--- Information provided Enclosed Below ---

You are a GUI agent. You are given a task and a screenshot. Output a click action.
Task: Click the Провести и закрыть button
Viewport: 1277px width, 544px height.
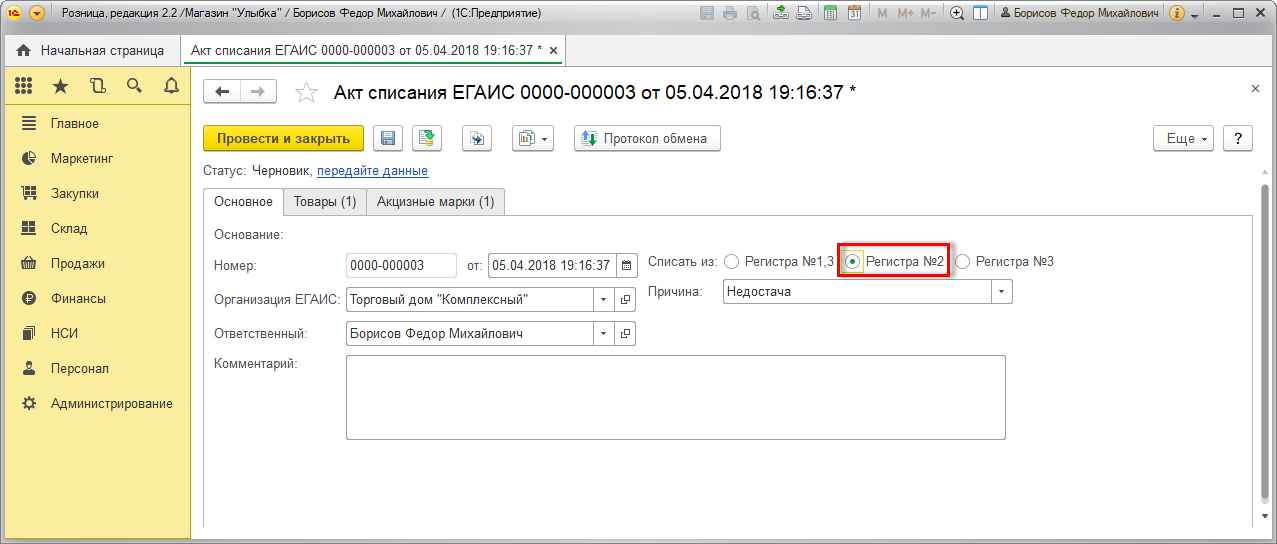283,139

--- End of Enclosed Information provided ---
--- Information provided Enclosed Below ---

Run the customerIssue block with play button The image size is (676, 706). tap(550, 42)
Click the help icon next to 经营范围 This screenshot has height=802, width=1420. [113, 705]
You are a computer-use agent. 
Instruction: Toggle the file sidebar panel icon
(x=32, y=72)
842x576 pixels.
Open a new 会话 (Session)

--- End of Enclosed Information provided ---
--- Information provided Enclosed Below ---

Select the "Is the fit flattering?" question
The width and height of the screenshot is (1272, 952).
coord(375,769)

--- End of Enclosed Information provided ---

▶ **Your objective**: Which lines of the data include the string "button"? Find them and copy each one.

▶ **The answer**:
Task: Click the Провести и закрыть button
Run the customerIssue block with play button The image size is (676, 706). tap(550, 42)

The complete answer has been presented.